Calf Raises

beginner Accessory
Primary Calves
Equipment calf raise machine
Table of Contents

The standing calf raise is a machine-based isolation exercise that trains the ankle plantarflexion movement pattern under load. It targets the gastrocnemius as the primary mover, with secondary contribution from the soleus and tibialis posterior. High volume and full range of motion are essential for meaningful calf development.

Calf Raises — demonstration

Stand on the calf raise machine with the balls of your feet on the platform and your shoulders under the pads. Lower your heels as far as comfortable for a full stretch, then rise up on your toes as high as possible.

Pro Tips

  • Full range of motion — deep stretch at the bottom, full contraction at top
  • Pause at the top for 1-2 seconds for maximum contraction
  • Calves respond well to higher rep ranges (12-20)

Muscles worked

Primary: Gastrocnemius — the two-headed muscle that forms the visible bulk of the calf. The gastrocnemius crosses both the knee and the ankle; when the knee is straight (as in standing calf raises), it is fully engaged. The gastrocnemius is a fast-twitch-dominant muscle responsible for explosive plantarflexion — pushing the heel up.

Supporting: Soleus (the deeper, single-joint calf muscle — more active in seated raises where the knee is bent, but still contributes to standing plantarflexion), tibialis posterior (ankle stabilisation).

Common mistakes

Insufficient range of motion: Stopping at mid-range in both directions — not fully stretching at the bottom and not fully contracting at the top — limits the calf stimulus. Each rep should begin at maximum dorsiflexion (heel as low as comfortable) and end at maximum plantarflexion (on the tips of the toes).

Bouncing at the bottom: Using the elastic rebound from the Achilles tendon to spring out of the bottom position removes the eccentric loading phase and reduces muscle stimulus. Pause briefly at the bottom of each rep.

Not pausing at the top: The gastrocnemius is maximally contracted at the top of the movement. A brief 1-second hold at the peak significantly increases total time under tension — one of the most effective strategies for calf development.

Only training standing: Standing calf raises primarily load the gastrocnemius. The soleus, which makes up a significant portion of calf mass and responds well to training, requires a bent-knee position (seated calf raises). Training both variations is necessary for complete calf development.

Programming notes

Standing calf raises are the primary gastrocnemius exercise and are included in most lower body hypertrophy programmes as an accessory. The gastrocnemius has a higher proportion of fast-twitch fibres than most other postural muscles, which means it responds well to heavier loads — but also to high-volume work, since fast-twitch fibres can be trained for hypertrophy at moderate loads as well.

Typical programming: 3–5 sets of 12–20 repetitions. Calf development is notoriously difficult and highly individual — genetics (fibre composition, tendon insertion point) determine how much size is achievable, but volume, range of motion, and consistent progressive overload are the controllable variables.

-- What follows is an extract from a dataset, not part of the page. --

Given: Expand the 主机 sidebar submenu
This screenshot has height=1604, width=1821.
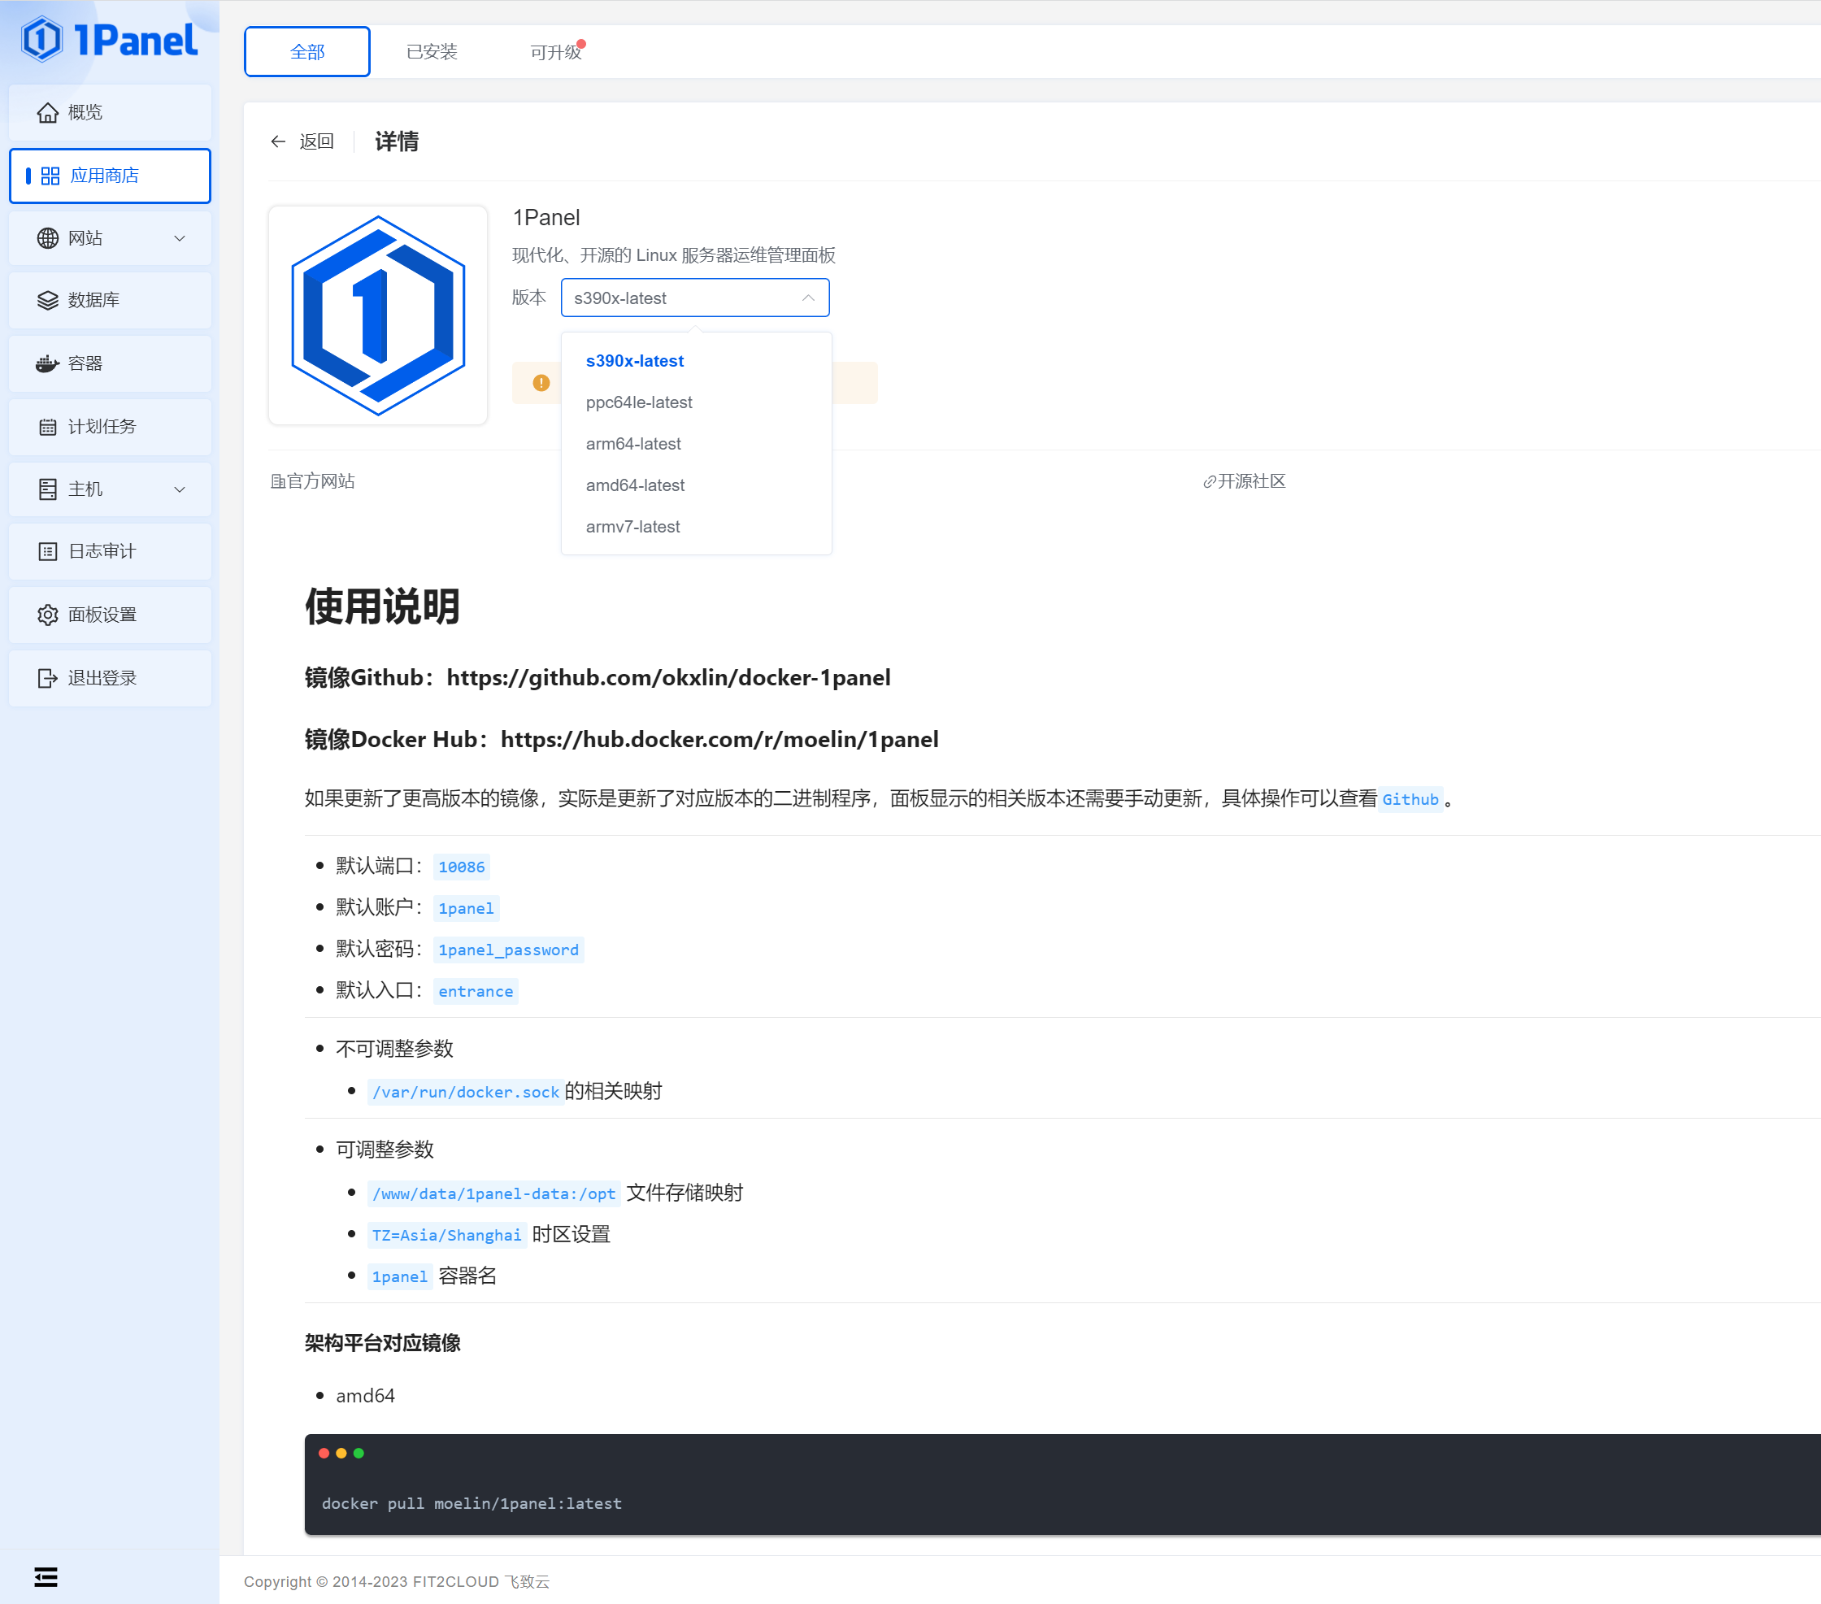Looking at the screenshot, I should 180,489.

Frequently asked questions

Why are my calves not growing even though I train them consistently?

Calf development is among the most genetically variable adaptations in resistance training. The size of the gastrocnemius is heavily influenced by tendon insertion point — a lower insertion creates the appearance of a longer, fuller muscle belly, while a higher insertion produces a smaller-looking calf regardless of training. That said, most lifters underestimate how much volume calves need. If you are doing 3 sets twice a week, try doubling that. Full range of motion and controlled eccentrics are non-negotiable — partial reps with heavy weight are the most common reason progress stalls.

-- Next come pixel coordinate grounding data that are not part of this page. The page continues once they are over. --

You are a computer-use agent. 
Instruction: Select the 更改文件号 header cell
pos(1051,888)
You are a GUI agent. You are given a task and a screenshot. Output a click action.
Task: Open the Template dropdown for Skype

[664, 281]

Should I do calf raises with straight legs or bent knees?

You need both. Standing calf raises with straight knees maximally recruit the gastrocnemius because it crosses the knee joint — straightening the knee puts it under more tension. Seated calf raises with bent knees shift the load to the soleus, which is a single-joint muscle unaffected by knee angle. The soleus is a large, deep muscle that contributes significantly to overall calf mass. If you only train standing, you are leaving a substantial portion of your calf development on the table. Include both movements in your programme for complete development.

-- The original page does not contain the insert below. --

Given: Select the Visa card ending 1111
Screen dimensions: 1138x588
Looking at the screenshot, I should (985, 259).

What rep range works best for calf raises?

The gastrocnemius has a relatively high proportion of fast-twitch muscle fibres, which respond to heavier loading and lower rep ranges — but calves also endure enormous daily volume just from walking, which means they adapt quickly to low-intensity stimulus. In practice, a wide rep range works. Most hypertrophy-focused programmes use 12–20 reps per set to ensure enough time under tension, but sets of 6–10 with heavier loads also produce results. The key variables are full range of motion on every rep, a controlled eccentric, and a peak contraction hold. Vary your rep ranges across training blocks to avoid accommodation.